Ésa es la esencia de la maldad humana, que se ve como una persona común y corriente, que puede ser tu compañero de trabajo, tu esposo o tu hermano. Posiblemente éste es el golpe más duro al narcisismo humano, la maldad no es un ente de grandes dimensiones, no tiene cuernos, ni dientes filosos, no vive debajo de la cama, ni en el subsuelo, ni tampoco en el espejo, la maldad vive entre nosotros y también en nosotros (al respecto, vale la pena revisar los experimentos de Stanford y de Milgram).
Para la criminología mediática es importante que los medios rompan con este discurso demoníaco o “monstrificador”, aunque se entiende que su afán es el de generar clickbait o audiencia, no tienen ninguna justificación. Asignar un calificativo o un apodo a alguien que ha asesinado no sólo le resta importancia a su acto, también invisibiliza a las víctimas; el debate entonces se centra en el monstruo o en el animal asesino y no en la víctima directa y víctimas indirectas como familiares y amigos; se centra en el hecho, en los morbosos detalles de su crimen, no en el dolor ni en la exigencia de justicia.

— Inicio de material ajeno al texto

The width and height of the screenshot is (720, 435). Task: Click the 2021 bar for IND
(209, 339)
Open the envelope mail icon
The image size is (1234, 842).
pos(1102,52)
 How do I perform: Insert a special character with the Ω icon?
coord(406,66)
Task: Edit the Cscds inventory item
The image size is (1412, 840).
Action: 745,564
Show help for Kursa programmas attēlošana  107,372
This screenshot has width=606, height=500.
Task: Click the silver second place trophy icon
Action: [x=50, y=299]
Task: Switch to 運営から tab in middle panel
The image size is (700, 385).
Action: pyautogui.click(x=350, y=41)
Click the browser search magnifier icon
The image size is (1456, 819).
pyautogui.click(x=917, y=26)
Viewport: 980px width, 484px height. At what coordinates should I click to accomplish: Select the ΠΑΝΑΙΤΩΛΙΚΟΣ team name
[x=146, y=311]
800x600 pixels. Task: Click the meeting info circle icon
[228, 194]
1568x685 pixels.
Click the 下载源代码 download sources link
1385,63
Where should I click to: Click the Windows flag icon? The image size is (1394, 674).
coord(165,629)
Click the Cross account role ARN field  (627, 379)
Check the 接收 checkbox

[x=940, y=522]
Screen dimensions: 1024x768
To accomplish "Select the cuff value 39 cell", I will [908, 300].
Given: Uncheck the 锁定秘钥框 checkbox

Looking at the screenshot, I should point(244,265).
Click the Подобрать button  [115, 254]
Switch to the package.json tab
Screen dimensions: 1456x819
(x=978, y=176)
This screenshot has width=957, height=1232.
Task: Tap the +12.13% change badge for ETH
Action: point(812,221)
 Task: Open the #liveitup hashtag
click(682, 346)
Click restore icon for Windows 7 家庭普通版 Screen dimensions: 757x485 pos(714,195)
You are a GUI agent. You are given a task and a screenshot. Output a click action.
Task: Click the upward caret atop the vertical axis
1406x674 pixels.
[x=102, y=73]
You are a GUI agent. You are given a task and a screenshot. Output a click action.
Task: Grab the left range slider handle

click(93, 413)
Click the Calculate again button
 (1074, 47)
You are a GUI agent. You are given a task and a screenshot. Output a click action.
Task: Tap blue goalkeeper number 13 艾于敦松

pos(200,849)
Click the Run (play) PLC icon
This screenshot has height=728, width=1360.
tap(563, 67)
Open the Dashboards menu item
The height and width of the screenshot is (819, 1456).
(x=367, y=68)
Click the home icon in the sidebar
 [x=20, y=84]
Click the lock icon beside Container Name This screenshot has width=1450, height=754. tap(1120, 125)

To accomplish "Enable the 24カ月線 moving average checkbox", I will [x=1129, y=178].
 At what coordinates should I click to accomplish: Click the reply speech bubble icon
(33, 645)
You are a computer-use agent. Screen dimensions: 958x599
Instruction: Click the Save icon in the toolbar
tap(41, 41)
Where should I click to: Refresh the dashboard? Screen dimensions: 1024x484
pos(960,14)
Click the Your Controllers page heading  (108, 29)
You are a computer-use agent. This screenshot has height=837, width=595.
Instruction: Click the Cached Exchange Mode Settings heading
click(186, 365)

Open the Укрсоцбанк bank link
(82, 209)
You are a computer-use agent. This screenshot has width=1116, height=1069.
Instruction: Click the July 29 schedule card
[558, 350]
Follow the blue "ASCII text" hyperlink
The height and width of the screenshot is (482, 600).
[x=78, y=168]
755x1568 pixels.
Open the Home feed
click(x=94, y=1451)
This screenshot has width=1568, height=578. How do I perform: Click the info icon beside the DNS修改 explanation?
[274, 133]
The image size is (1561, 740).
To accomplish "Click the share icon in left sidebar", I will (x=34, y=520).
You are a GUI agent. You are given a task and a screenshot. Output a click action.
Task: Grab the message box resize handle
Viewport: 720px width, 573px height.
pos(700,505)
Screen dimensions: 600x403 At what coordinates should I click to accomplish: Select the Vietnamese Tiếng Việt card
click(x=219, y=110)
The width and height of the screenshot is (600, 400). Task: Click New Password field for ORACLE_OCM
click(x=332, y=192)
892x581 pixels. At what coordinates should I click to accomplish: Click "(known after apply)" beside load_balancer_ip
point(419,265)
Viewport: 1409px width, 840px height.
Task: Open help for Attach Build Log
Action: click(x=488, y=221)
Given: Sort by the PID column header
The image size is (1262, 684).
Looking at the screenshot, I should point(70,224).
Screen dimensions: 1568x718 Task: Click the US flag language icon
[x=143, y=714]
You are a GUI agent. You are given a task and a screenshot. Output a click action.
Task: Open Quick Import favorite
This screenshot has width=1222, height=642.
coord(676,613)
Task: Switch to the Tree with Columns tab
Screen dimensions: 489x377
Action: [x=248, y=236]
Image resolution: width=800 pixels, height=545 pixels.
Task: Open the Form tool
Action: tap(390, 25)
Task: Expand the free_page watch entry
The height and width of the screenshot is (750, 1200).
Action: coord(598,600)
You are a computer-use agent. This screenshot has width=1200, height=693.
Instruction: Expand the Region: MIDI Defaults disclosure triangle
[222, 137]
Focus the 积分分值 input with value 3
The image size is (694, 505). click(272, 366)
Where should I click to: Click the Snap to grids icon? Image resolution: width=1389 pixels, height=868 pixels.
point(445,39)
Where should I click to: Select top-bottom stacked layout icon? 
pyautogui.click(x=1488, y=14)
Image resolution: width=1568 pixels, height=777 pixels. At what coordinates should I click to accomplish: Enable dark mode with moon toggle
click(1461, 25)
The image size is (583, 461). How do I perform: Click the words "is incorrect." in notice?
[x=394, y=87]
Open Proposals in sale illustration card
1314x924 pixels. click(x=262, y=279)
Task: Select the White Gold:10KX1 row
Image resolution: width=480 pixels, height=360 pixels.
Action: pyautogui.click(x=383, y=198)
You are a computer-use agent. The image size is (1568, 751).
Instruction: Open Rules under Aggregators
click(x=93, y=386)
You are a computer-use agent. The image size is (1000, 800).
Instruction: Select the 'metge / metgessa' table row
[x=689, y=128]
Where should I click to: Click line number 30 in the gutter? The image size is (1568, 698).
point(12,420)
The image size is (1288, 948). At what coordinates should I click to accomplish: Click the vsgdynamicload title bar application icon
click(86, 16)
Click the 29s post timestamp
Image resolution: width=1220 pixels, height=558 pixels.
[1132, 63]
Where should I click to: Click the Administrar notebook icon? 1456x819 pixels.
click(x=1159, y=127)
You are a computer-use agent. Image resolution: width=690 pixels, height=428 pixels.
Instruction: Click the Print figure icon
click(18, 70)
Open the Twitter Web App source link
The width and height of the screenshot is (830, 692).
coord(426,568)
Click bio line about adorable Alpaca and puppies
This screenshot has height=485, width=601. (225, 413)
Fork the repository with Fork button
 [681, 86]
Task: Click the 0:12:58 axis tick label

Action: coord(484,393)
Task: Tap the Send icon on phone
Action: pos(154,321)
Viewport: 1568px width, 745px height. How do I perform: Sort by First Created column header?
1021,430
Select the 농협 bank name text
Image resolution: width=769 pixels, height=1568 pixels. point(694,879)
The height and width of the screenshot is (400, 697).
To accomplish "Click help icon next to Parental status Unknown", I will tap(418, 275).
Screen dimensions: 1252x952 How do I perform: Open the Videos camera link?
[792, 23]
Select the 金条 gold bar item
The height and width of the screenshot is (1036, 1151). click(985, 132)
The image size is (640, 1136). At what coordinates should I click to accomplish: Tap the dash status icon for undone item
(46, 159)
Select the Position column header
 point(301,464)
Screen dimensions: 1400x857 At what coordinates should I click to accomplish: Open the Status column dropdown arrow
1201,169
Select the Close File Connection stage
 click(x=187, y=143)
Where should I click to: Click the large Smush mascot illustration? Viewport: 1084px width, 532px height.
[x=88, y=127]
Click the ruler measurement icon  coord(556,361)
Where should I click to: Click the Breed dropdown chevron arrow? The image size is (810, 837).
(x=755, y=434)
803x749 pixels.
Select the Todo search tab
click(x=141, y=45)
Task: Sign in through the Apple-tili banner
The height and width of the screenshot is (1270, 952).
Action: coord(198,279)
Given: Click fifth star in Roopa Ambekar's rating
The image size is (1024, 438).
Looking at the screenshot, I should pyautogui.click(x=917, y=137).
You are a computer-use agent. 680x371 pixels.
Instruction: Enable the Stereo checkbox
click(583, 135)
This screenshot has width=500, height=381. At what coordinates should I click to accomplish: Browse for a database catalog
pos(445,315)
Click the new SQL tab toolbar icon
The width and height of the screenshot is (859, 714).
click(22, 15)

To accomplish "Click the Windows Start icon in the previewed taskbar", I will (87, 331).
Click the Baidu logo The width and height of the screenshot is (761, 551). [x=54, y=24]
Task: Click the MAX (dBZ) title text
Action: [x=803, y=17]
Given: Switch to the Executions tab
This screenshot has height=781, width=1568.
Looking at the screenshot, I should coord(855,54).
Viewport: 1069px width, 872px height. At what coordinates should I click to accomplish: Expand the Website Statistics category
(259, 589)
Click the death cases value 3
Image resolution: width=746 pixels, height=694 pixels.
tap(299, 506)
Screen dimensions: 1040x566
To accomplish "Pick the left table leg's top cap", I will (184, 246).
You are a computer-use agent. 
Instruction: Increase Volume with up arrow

Lo único que generan los medios, al jugar (porque a veces parece que juegan en lugar de informar) con algo tan sensible como un homicidio, es un sesgo en la opinión pública y la incapacidad de enfrentar los fenómenos de la violencia humana como lo que son: parte de nosotros. Ni animales, ni monstruos, son seres humanos, pertenecen a nuestra raza, viven en nuestra comunidad, visten como nosotros, trabajan y se relacionan con nosotros; la maldad está ahí y para poder combatirla hay que aceptarla como es: completamente humana.